Elle ne trouva pas ça drôle et lui jeta un regard désabusé. Malgré cela, sa curiosité était la plus forte. Elle voulait en savoir plus sur lui, surtout depuis que tout le monde semblait lui cacher quelque chose à propos de l'ancien homme de main de Sloane.
" Et pourquoi avez-vous tué votre tuteur ? "
Un vif éclat de haine rendit son regard tranchant durant une fraction de seconde. Puis ses pupilles bleues retrouvèrent aussitôt leur froideur habituelle. Il ne répondit pas et se tourna de nouveau vers le hublot. La discussion était terminée.
¤¤¤
Sydney et Sark se présentèrent dans une porche clinquante aux grilles de l'entrée du manoir. Ils furent admis sans problème par les gardiens. Stéphan Devot semblait connaître le jeune tueur. Celui-ci arrêta la voiture devant une volée de marches blanches qui conduisait à un lumineux hall d'entrée orné de miroirs et de lustres. Un groom partit garer la porche tandis que bras-dessus, bras-dessous, le couple monta les marches. Sydney portait une robe rouge et voyante, trop vulgaire à son goût, très courte avec un large décolleté. Ses lèvres étaient aussi rouges que sa robe et un maquillage charbonneux entourait ses yeux noisettes. Sark était comme à son habitude, vêtu d'un complet noir impeccable, rasé finement et ses mèches blondes légèrement relevées à l'aide de gel.
Ils se mêlèrent à la foule des lieux. Sydney nota que la plupart des femmes présentes étaient des prostituées de luxe. Génial… Aucun homme n'avait intérêt à oser poser ses mains sur elle. Mais heureusement, la présence de Sark à ses côtés était très dissuasive. Il avait acquis une certaine réputation dans le milieu. Depuis la disparition d'Irinia Derevko et la discrétion de Sloane, personne ne savait réellement pour qui il travaillait. Beaucoup prétendait qu'il était encore à la botte de The Man, ce qui n'était peut-être pas faux, d'autres clamaient qu'il travaillait à son compte. Une minorité un peu plus éclairée que la masse, le soupçonnait d'agir pour le compte de la CIA.
Un visage familier s'approcha brusquement du couple. Sydney reconnut aussitôt Stéphan Devot grâce aux photos du dossier qu'on lui avait transmis. Il ne ressemblait en rien au méchant proxénète de base. C'était un homme vêtu sobrement et avec goût, sa peau était hâlée par le soleil de la région, ses cheveux châtains avaient adopté quelques reflets blonds.

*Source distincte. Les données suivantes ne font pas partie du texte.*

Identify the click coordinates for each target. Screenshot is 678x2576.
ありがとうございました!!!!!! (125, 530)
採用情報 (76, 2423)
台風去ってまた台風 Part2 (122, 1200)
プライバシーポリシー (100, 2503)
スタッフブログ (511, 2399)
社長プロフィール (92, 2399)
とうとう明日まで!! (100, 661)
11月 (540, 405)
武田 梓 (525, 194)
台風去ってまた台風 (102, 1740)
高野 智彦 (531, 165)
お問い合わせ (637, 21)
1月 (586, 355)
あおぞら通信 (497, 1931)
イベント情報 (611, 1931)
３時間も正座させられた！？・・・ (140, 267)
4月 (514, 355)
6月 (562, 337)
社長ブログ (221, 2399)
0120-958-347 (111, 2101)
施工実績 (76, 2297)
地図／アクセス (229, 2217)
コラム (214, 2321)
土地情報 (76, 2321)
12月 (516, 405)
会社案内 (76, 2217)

Ses yeux en amandes étaient d'un brun profond et magnétique, son visage était ovale, ses lèvres épaisses sans être disproportionnées et son nez droit et fin. Il se présentait comme le stéréotype parfait du séducteur expérimenté qui vivait pleinement sa quarantaine.
Une femme asiatique aux traits délicats et à la tenue élégante, était pendue à son bras. Sydney eut soudainement très honte de sa robe rouge. Stéphan Devot était un homme distingué et elle remarqua qu'il ne lui jeta qu'un bref regard dédaigneux avant de se tourner vers Sark :
" Cela faisait longtemps, gamin, " dit-il en français.
" Sept ans, " répondit Sark dans la même langue, souriant modestement.
" J'ai un peu suivi ton parcours même si tu t'es fait discret ces derniers temps, " reprit Stéphan en acceptant un verre de champagne proposé par un serveur.
Sydney et Sark en prirent un eux aussi. La jeune asiatique refusa.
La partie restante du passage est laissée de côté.